───── Page extract

And they erect a flagpole at the cemetery in honor of him.
That scene of the movie... Uh, fucking nuts.
Bananas.
Insane movie.
Um... I would almost say this is worth $20 to see once.
Um... It's not, but it is.
Like, $5, no question.
I haven't laughed out loud as hard as I did throughout this movie with all the surprises throughout the entire thing in any movie in a long time.
It is so over the top.
And my favorite thing, like I told you, movies have, even in Gran Torino, this racist piece of shit, they try to make him seem like a decent person.
He ends up teaching people stuff.
He ends up actually talking to the kids and teaching them how to do various things.
Yeah, he earns the neighbor's respect that he's being racist to.
There is no redeeming quality in this character.
He only gets worse and worse and worse.
Maybe at some point he saved an orphanage from a fire at some point that we don't see.
He's just got a lot of goodwill that he's leaning on.
There's no redeeming qualities.
No, let me read this comment from Marlena also on the Vimeo main page from five days ago.
I'm not sure how well I can articulate my thoughts and will probably get verbally attacked, but this movie ending is not settling well with my mama heart.
The message was good for most of the movie, but I am not understanding why a strong patriot was portrayed as an alcoholic who shoots a kid.
A kid who never had a father.
What are we teaching our children?
That two wrongs make a right?

──────────

▸ Your instructions
Can you carry the movie review conversation above forward from its last line?

───── Stored data

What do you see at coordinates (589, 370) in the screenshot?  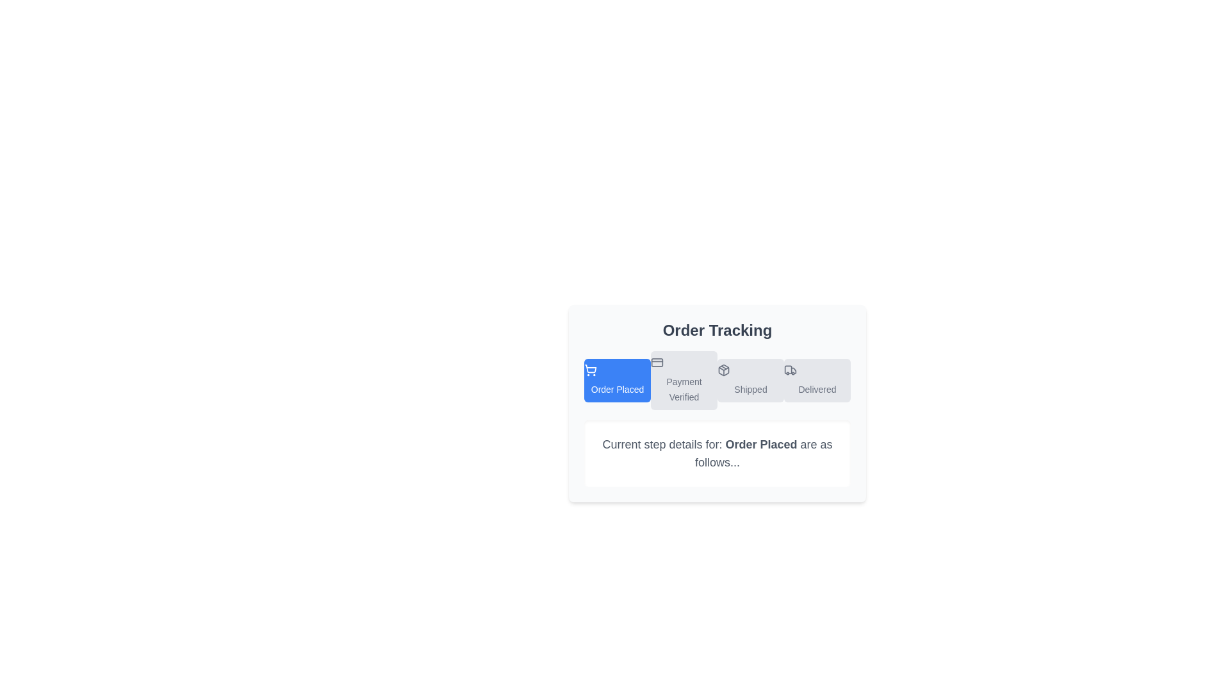 I see `the 'Order Placed' tab icon in the order tracking section` at bounding box center [589, 370].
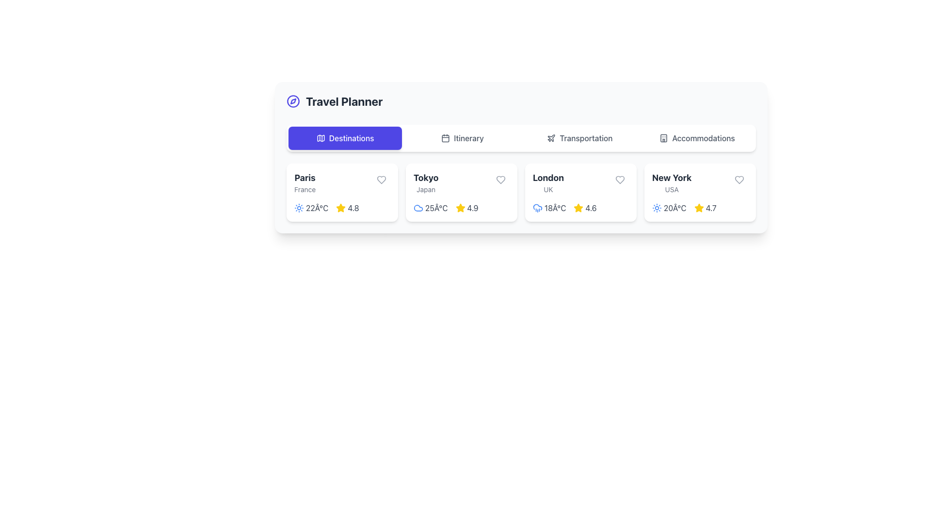 This screenshot has height=524, width=931. I want to click on weather information displayed as '20°C' accompanied by a sun icon in the 'New York' card under the 'Destinations' header of the 'Travel Planner' section, so click(668, 207).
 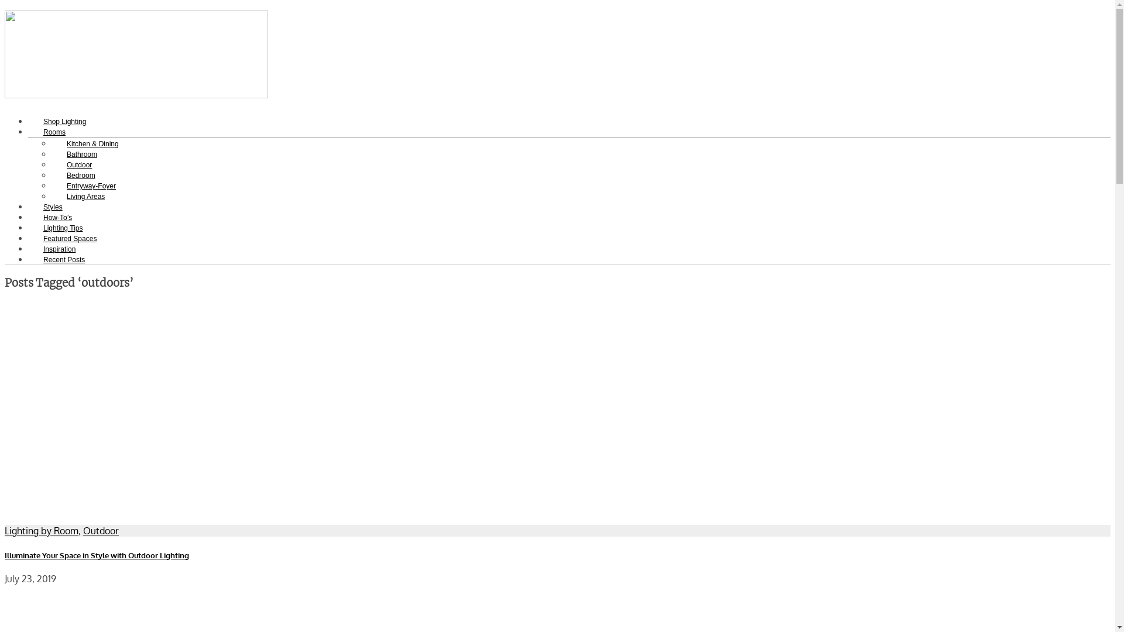 I want to click on 'Lighting by Room', so click(x=42, y=530).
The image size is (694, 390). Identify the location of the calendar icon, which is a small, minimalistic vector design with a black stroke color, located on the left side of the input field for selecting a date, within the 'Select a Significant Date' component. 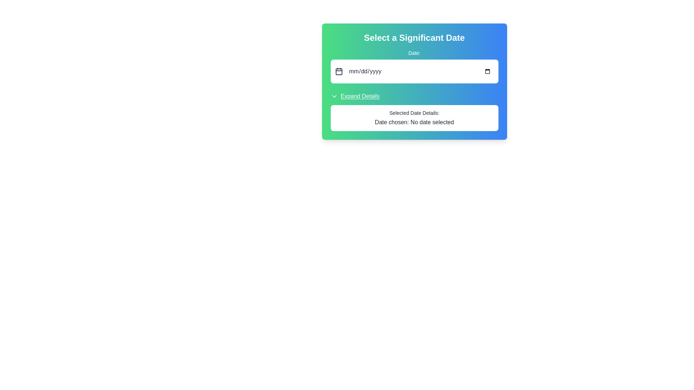
(338, 71).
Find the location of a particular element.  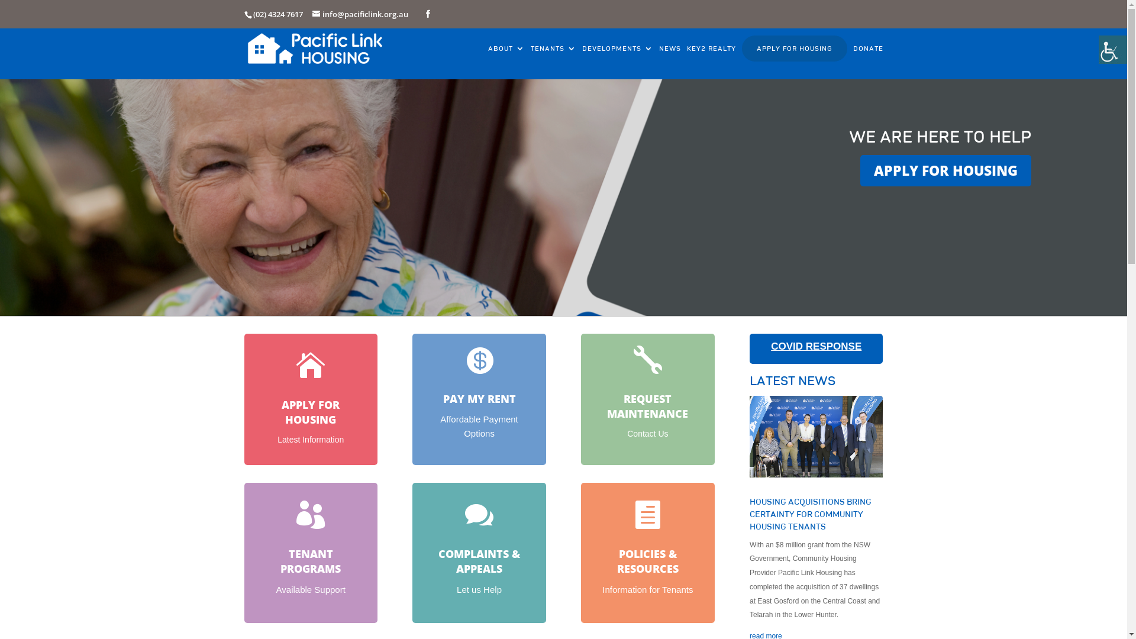

'Accessibility Helper sidebar' is located at coordinates (1112, 49).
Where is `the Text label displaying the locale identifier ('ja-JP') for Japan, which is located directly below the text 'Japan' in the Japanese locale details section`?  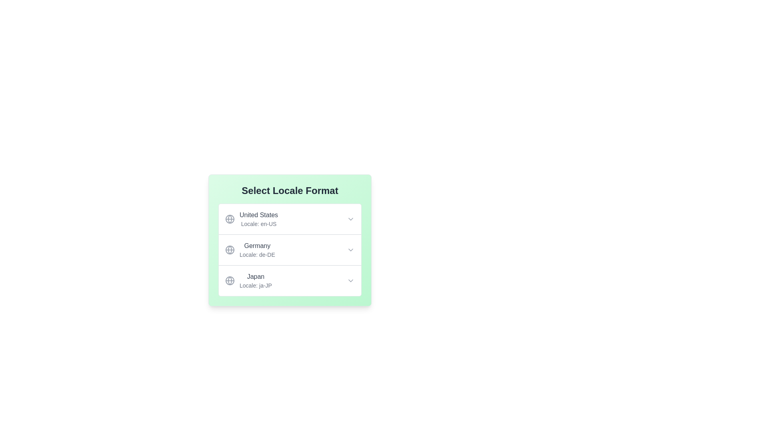
the Text label displaying the locale identifier ('ja-JP') for Japan, which is located directly below the text 'Japan' in the Japanese locale details section is located at coordinates (255, 285).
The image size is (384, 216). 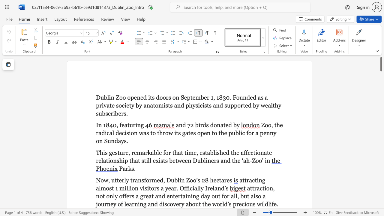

──────────

▸ Task output
To love our country and our flag is one thing that I truly believe in, but to use evil means at all costs, such as shooting a child to fulfill our desire?
Yes, the flag is important, but human life is important as well.
Quinn, on one hand, cared about the lives of men lost in battle, but then cared more about the flag than this boy who was a jerk but desperately in need of a loving father figure.
Amazing!
I couldn't have said this better myself.
This boy didn't need a harsh word, he needed a kind word.
Conflict is an opportunity and requires communication.
Quint needed to ask more heart-probing questions and potentially draw out of this young one something different and in turn maybe finding how to deal with his brokenness.
The message went a little south at the end, putting a shadow over something that was a healthy message.
Mr. Schneider, maybe you can help me understand why Quint had to transition this way.
Are you just trying to provoke a conversation on various topics?
Thank you for your thoughts.
And then John Schneider replies, Yes, conversation is always good and seems to be a lost art these days.
Wow, I mean apparently so is like script writing because like this is...
There is no transition.
It's just a transition.
There's like the transition.
She means downward.
Yeah, but it's it gets worse and worse, but he was already bad.
He was already like a fucking asshole or an irredeemable asshole.
The last comment I wanted to read before we get out of here is from Pamela Lang, who said, I'm going to stick to the end on this because so much heart went into this and I support anybody and anything that's anti-woke dot dot dot.
But the audio on this is so bad.
I'm only 16 minutes in, and there's music going the entire time so far.
The people sound like they're speaking through tin cans.
Look up Tom McDonald.
He's an independent, parentheses, anti-woke rapper, and his girlfriend Nova does all the audio video.
You would make a dream team, WikiFace.
You can't actually be around Nova because you don't have your vaccine, so you can't even get close to Tom McDonald's girlfriend.
There's like no way.
I love that.
Listen, I support anything that's anti-woke.
Yeah.
I don't care what it is.
If anti-woke, I'm all about it.
Yeah.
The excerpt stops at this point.